I guess it’s because I just can’t get Aset Magomadova out of my head. She’s the mother in Canada who strangled her pain-in-the-butt 14-year-old daughter to death. A couple of months ago she was sentenced to no jail time for her crime. The outrage that followed, and that continues to this day, testifies to the continuation of the female sentencing discount that research published in the Journal of Law and Economics shows to be as big a factor as race in federal sentencing in the U.S (University of Chicago, 4/2001). I would argue that it also testifies to the growing divide between policy elites and the rest of us,
but that’s fodder for another post another time. But Aset Madomadova is one reason why this case stuck out (ABC, 8/26/10). In it, Australian Fiona Maree Garth was babysitting four year old Liam Osborne. According to her, young Liam was clowning around in the bathtub so she did what any reasonable person would do; she beat him to death. After lying to the police and generally seeming not to care about what she’d done, Garth finally copped to hitting him five times, but that in no way accounts for the severity of the battering his body exhibited. But the boy had a heart condition which figured into his death, so Garth was sentenced to nine months in prison. Not coincidentally, that’s the amount of time she’d already spent in jail awaiting trial, so, after sentencing she walked out of court a free woman. And once again, the unwashed masses aren’t happy about it. But never mind. Our betters have decided and so there’s nothing to be done. Which brings me “by a commodus vicus of recirculation back to” this most heinous of all crimes (This is Surrey Today, 9/3/10). It seems that Martin Matthews is a member of the British version of FATHERS 4 Justice. They’re the group whose members periodically don superhero outfits and climb up on buildings to display banners asking the family courts to do a modicum of justice. They get some media coverage, but the courts couldn’t care less. Meanwhile, Matthews decided to pull a different type of stunt. He sent a package to the Child Support Agency in his native Surrey. It contained a diaper sprinkled with talcum powder. And for that, he’s been charged with a crime. What crime? Well, it seems that authorities think he’s a terrorist. I guess they thought the talc was some sort of toxic substance, but, since it isn’t and since people and companies ship the stuff every day, it’s hard for me to understand what Matthews’ crime is. My guess is that it’s closer to sedition, the act of failing to make the desired obeisance to governmental authority. For his part, Matthews, who told the court his name was General Good Shafting II, continues unrepentant and vows to remain unrehabilitated regardless of all.
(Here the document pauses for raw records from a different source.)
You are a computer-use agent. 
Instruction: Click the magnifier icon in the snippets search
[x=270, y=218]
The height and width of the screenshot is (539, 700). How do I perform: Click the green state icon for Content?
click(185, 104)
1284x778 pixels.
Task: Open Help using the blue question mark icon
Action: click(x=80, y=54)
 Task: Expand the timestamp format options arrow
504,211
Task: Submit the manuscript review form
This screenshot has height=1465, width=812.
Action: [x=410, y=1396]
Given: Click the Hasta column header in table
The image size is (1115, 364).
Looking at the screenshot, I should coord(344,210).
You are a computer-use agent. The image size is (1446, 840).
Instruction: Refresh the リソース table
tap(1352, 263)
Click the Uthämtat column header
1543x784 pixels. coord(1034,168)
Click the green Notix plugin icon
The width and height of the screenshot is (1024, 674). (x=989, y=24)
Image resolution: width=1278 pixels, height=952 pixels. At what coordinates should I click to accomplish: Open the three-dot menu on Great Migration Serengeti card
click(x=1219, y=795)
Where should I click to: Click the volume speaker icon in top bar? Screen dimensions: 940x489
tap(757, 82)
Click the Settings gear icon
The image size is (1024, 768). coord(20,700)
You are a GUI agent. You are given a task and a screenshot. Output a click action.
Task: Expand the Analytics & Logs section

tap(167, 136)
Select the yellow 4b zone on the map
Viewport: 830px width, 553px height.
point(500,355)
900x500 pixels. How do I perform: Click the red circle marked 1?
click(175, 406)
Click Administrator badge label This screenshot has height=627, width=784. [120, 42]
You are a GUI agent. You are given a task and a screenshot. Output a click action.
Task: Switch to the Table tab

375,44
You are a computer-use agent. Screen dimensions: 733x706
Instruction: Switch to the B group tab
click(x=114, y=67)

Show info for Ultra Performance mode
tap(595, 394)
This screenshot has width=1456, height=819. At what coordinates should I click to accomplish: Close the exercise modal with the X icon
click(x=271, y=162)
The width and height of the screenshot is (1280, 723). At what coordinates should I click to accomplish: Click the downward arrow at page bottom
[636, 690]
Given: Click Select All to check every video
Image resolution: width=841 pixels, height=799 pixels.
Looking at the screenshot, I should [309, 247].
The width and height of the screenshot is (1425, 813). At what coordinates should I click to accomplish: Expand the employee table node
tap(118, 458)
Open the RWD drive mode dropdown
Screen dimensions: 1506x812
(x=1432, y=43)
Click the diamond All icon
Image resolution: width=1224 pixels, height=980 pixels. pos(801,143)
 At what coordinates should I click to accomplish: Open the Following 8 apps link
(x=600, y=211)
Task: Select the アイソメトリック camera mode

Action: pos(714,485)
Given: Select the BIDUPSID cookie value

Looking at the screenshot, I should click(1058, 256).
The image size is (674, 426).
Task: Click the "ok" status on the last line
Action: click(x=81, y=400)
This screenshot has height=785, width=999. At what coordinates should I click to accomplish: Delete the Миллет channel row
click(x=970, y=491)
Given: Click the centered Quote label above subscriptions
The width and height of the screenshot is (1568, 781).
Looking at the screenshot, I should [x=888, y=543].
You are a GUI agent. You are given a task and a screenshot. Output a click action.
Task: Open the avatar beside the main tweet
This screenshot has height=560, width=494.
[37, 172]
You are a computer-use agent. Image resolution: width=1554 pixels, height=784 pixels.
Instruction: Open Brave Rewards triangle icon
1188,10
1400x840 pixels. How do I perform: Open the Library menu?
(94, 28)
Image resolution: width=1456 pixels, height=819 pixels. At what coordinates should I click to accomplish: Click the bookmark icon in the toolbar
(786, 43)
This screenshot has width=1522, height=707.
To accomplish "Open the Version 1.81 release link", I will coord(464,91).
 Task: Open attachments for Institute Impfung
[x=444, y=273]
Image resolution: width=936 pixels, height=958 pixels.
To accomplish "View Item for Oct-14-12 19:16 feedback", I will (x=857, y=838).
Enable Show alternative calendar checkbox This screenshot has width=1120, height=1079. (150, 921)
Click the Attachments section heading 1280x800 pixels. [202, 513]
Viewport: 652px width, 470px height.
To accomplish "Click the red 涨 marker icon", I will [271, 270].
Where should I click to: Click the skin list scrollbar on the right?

Of the charge, for which he could serve time in prison, he added: “From where I was sitting, I had to keep a straight face but I found it difficult because I think it is really, really funny. “It is a complete overreaction and it doesn’t matter which way you look at it – it is funny. I can’t show any remorse because it wasn’t meant to be harmful. “If they want to make an example out of me and imprison me, then I have got to pay some price for my actions. “Sending me to prison and trying to rehabilitate me won’t help, but it does help the Child Support Agency to reflect on the way they speak to people.”
Activist that he is, Matthews’ problem seems to be that he supports his son in his own ways, which are not the ways the CSA deems appropriate.
“If my son needs something and tells me about it, I will provide it. My son is my pride and joy and so I provide it immediately – that is the way it works. “Whether it is right or wrong, that’s up to other people, but that’s what I do. “We do care about our children and they must try and understand that, because as fathers we try and do our best.
So it looks like Matthews wants to provide support directly to his son rather than paying to CSA which then pays the boy’s mother. But whatever the case, when Matthews adds that “their definitions and our definitions are hugely different,” he’s talking literally about his and CSA’s definitions of child support. But he could as well be talking about which actions courts believe warrant punishment and which they don’t. Thanks to Greg for the heads-up on the Garth case.